For the final writeup, I would like you to take a step 
back and do some analysis of the VLSI design process
using your own chip as a case study.  

	1.  For each major layout block as well as the 
entire chip, compute:
		a) n = the number of transistors, 
		b) d = number of drawn transistors, 
		c) n/d = the replication factor
		d) active area vs. routing area
		e) total area per block
		f) area vs. number of transistors 
		g) power consumption per block
		h) design time required for logic, circuit 
and layout of each block 

	2. Draw conclusions about the layout process.  Where 
did you spend your design time?  Where did you spend your 
area?  What additional CAD tools would have assisted the 
layout process?

	3. What is the critical timing path in your circuit?
What did you do to improve it?  What more could you do?

	4. Explain your clock generation and distribution 
strategy.  What is the total clock load (in pF)?

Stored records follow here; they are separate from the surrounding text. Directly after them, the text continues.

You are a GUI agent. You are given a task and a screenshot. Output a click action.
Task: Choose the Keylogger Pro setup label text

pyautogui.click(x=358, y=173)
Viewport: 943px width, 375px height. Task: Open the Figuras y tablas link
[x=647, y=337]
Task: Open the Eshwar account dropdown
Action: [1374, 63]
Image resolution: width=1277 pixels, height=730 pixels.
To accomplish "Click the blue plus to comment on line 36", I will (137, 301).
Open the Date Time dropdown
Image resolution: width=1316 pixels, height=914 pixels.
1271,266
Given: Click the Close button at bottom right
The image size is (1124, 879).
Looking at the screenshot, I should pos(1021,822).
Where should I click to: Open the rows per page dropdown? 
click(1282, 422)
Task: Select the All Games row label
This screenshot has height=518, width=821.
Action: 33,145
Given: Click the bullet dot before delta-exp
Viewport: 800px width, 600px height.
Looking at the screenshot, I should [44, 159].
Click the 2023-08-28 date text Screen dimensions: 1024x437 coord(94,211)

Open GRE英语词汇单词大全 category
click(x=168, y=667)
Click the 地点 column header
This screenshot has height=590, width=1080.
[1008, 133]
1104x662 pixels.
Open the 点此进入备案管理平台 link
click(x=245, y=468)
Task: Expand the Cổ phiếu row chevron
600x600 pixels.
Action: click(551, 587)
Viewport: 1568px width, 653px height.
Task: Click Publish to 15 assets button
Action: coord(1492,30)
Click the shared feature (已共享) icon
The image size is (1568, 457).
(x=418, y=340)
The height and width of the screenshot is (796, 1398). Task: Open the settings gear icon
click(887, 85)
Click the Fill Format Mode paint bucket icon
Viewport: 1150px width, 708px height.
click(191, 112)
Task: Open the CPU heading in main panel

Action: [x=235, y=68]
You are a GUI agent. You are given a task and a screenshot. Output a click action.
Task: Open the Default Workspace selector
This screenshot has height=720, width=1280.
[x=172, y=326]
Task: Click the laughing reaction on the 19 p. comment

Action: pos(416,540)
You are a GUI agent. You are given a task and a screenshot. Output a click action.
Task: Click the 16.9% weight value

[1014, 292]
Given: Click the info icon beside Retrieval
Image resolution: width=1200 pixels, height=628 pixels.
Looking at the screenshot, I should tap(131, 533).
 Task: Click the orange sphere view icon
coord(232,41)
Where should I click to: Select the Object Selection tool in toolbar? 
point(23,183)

What is
the worst case skew (in ns)?  What are the maximum and 
minimum clock rate (in Mhz)?

	5.  Suppose that we were suddenly able to scale your
design to .8u CMOS (lambda =.4).  How much faster, smaller
would your chip be?  Refer to Rabaey.

	6.  If I had extended the final deadline by
TWO weeks, what would you have done to improve:
		a) the probability of a correct design
		b) the layout of your chip
		c) the performance of your chip
		d) additional features
	   
	   Answer question 6 again, replacing TWO weeks 
by TEN weeks.  Note that the TWO weeks refers to incremental 
changes, while TEN weeks implies a complete re-design.

	7.  Discuss testing strategies for your chip.  What
did you do to improve testability?  (Note that 20% of a
recent Chip Design Contest won by UMASS students
was based on the testability of the chip)

	8.  What additional tools or improvements to the
existing tools would have been useful to better verify the 
correctness of your chip.  Schematic entry? Logic simulation?  
Circuit simulation?  Automatic routing from netlist? 

	9.  Include one color plot of your final design.  
Manually LABEL the major blocks.  (I will keep this copy)

	10.  Prepare a 2-page Web-page data sheet for your chip.
Include the following:
		a) name of chip, and designers
		b) rough block diagram
		c) short functional description
		d) pin list, package 
		e) technology
		f) no. of transistors
		g) clock rate
		h) estimated power consumption
		i) design style, tools used, design time
		j) special features(specific to each design)
		k) links to your files (sim, magic, cif, etc.) 
		l) links to relevant external sites

	Refer to an industrial chip data sheet for ideas on
format.  These data sheets will all be compiled into a booklet
so you must stick to the 2-page limit, although the 2 pages 
may be quite dense.  Please put some time into your data sheets
since I will be sending copies out to other schools and industry.
You may view datasheets from past years for ideas.


	-wayne